Fixed-Point Filters – Modelling and Verification Using Python
Digital filters are commonly used in the processing of signals, whether they be wireless waveforms, captured sounds, and biomedical signals such as ECG; typically for the purpose of passing certain frequencies and suppressing others. Fixed-point implementation is attractive for lowest power lowest cost solutions when it is critical to make the most out of limited computing resources, however there can be significant performance challenges when implementing filters in fixed-point binary arithmetic. When a fixed-point implementation is required, a typical design process is to start with a floating-point design that has been validated to meet all performance requirements, and then simulate a fixed-point implementation of that design while modifying the precision used to ensure the requirements are met.
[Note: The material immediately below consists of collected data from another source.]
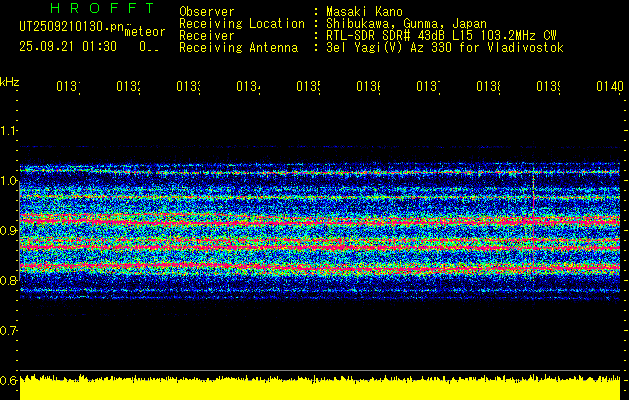629x400 pixels.
Task: Click the HROFFT title text
Action: (86, 9)
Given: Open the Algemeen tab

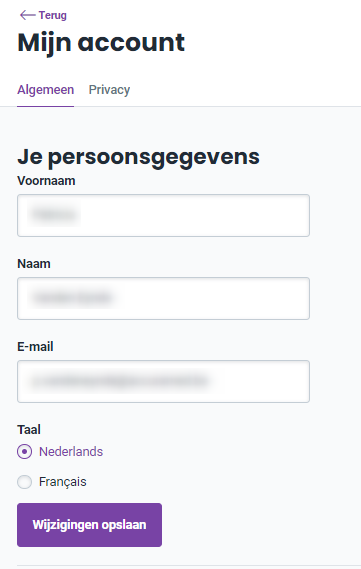Looking at the screenshot, I should point(45,90).
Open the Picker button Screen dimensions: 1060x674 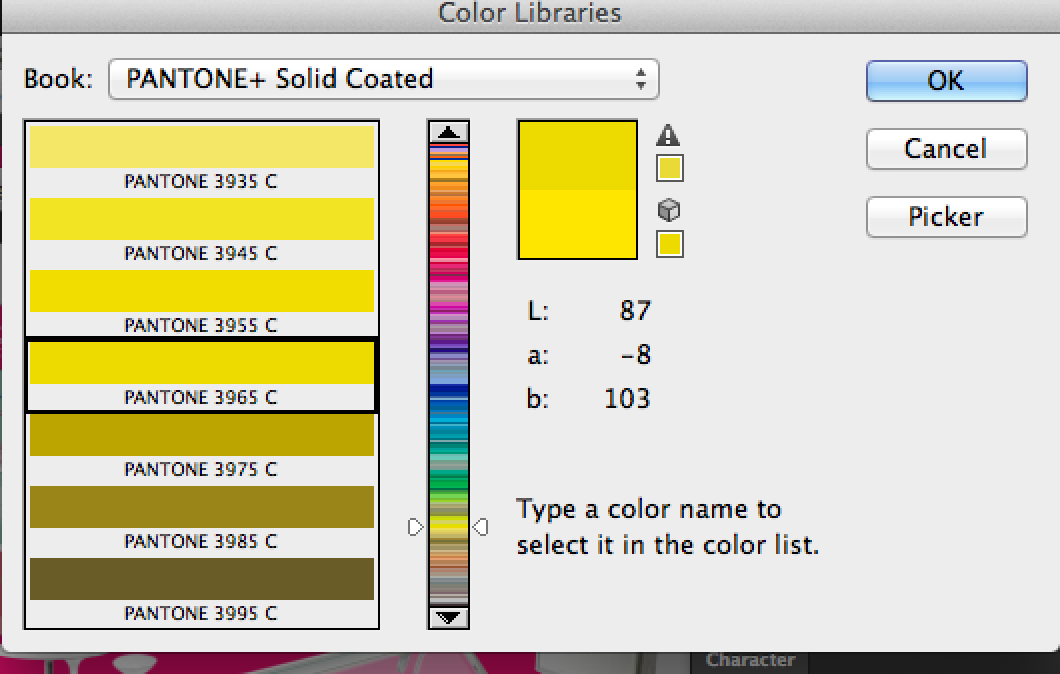pos(946,217)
In this workshop, Dan takes you through the practical process of simulating a fixed-point digital filter using open-source Python libraries. This is of interest to participants wanting to see a motivating example for learning Python as well as those with experience using Python. Also included: a quick recap of binary Q- notation, basic filter structures, and filter performance concerns. A significant background in Digital Signal Processing (DSP) or digital filter design is not required. Having taken an undergraduate Signals and Systems course is sufficient. After attending this talk, the participants will be equipped to confidently convert a given filter implementation to fixed-point prior to detailed implementation. If you have a floating-point filter design and need to implement it in fixed-point, this workshop is for you!